Later, he writes that it is “important to recognise two things — that the Russian Revolution was an earlier version of the modern revolt against God; and that today’s anti-Christian revolutionaries would very much prefer to disown the apostolic succession which leads from Lenin and Stalin down to them.” Of Stalin, he says: “Any suggestion that his regime’s savagery was connected with his atheism must be vigorously denied.”
As you would expect, Hitchens makes his case forcefully, passionately and, yes, intelligently, too (for his very right wing opinions should not blind one to the fact that he is a principled man who always tries to tell the truth as he sees it). But for me, at least, to no avail. For while Stalin’s atheism may have been a necessary condition for the atrocities he committed — I completely agree with Hitchens that “without God, many more things are possible than are permitted in a Godly order” — it is not a sufficient one. I part company with him when he claims that his preceding sentence proves that which follows it: “Atheism is a licence for ruthlessness, and appeals to the ruthless.”
In as much as the absence of God leaves any system of morality floundering when it comes to unarguable proof of its truth, Hitchens is on to something. An atheist society does not have the in-built defences against the will of a tyrannous majority that religion would supply, for instance. But he makes too much connection between the ill deeds of atheists and their atheism. People who are given to ruthlessness can always find a justification for it. Many of the most ardent supporters of Marshal Petain’s collaborationist Vichy state, for instance, were right-wing Catholics. But it would neither be fair, nor correct, to blame their Catholicism for their enthusiastic acquiescence in persecuting Jews — even if they twisted their faith to claim its defence as the basis for their actions.

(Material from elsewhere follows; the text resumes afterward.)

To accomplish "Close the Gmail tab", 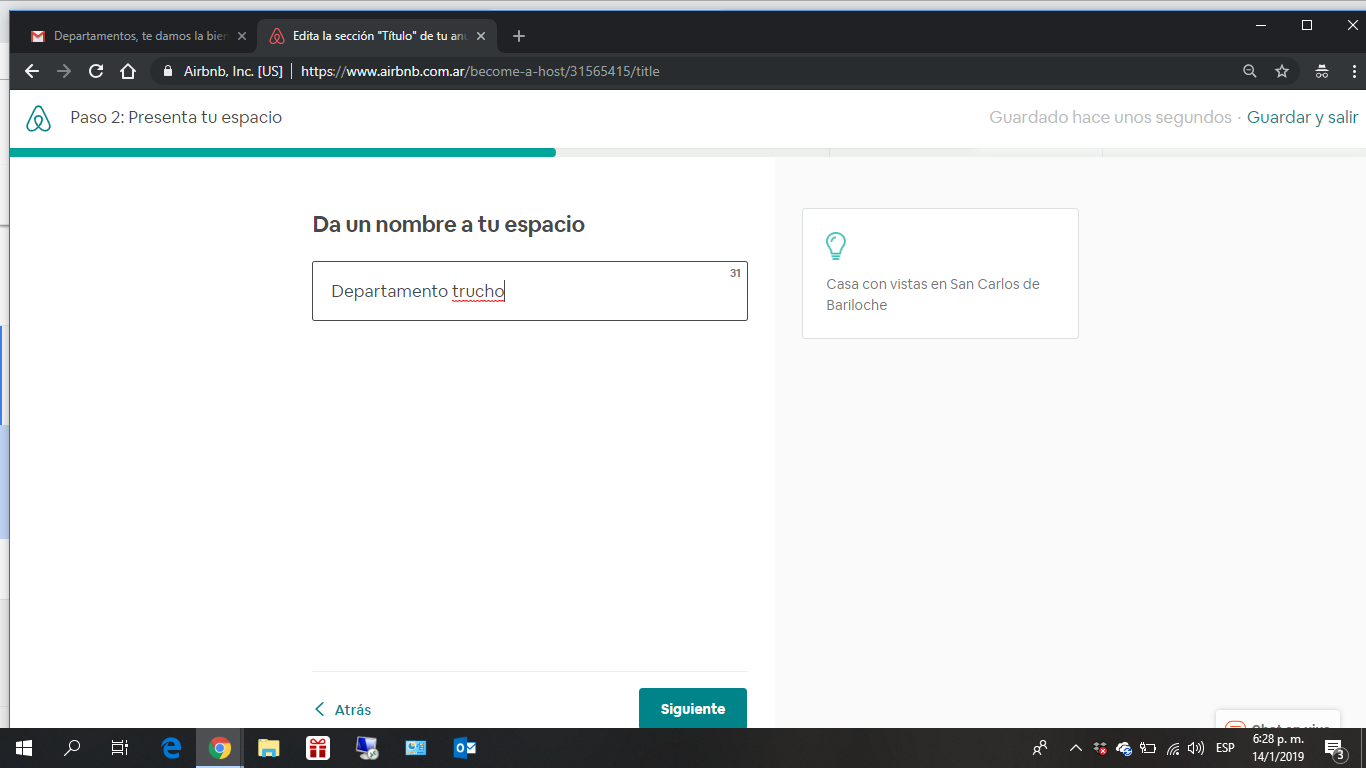I will click(x=241, y=36).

And this kind of argument works both ways. Last summer, I found myself in the middle of a minor fuss after I wrote a scathing review of Ophelia Benson and Jeremy Stangroom’s Does God Hate Women? for the Independent on Sunday. Put simply, my objection was that they detailed terrible barbarities perpetrated against women by religious people, chiefly Muslims, and then pretty much laid the blame on religion, again, chiefly Islam, for those crimes. (They disagreed with my analysis and, for the sake of even-handedness, and also because I didn’t doubt their sincerity of purpose, you can find Johann Hari’s highly sympathetic review of the book in the NS here.)
If you want to argue, as Hitchens does, that atheists’ crimes stem from their atheism, you lay yourself open to the polar, and matching, opposite: that religion is to blame for the evil acts of the religious. There is no shortage of scary verses in the Old Testament, after all, that the anti-religious can pluck out to demonstrate that the Abrahamic faiths are full of vengeful, sexist, murderous, not to say downright bizarre, injunctions.
Neither are right. Just as Hitchens can point out, “When did Christians last burn, strangle or imprison each other for alleged errors of faith?”, so too would any reasonable person agree that most of the atheists who are vocal today are not noted for their sympathy with Stalinism, Nazism or, as the archbishop put it, “Pol-Pottery”.
Hitchens and Archbishop Fisher, methinks, protest too much. Faith, just like atheism, is a belief about the purpose and order, or lack thereof, in our universe. Bad people don’t need either in order to be bad — and if both sides are truly confident of their claims, they shouldn’t resort to such blame games to argue their position.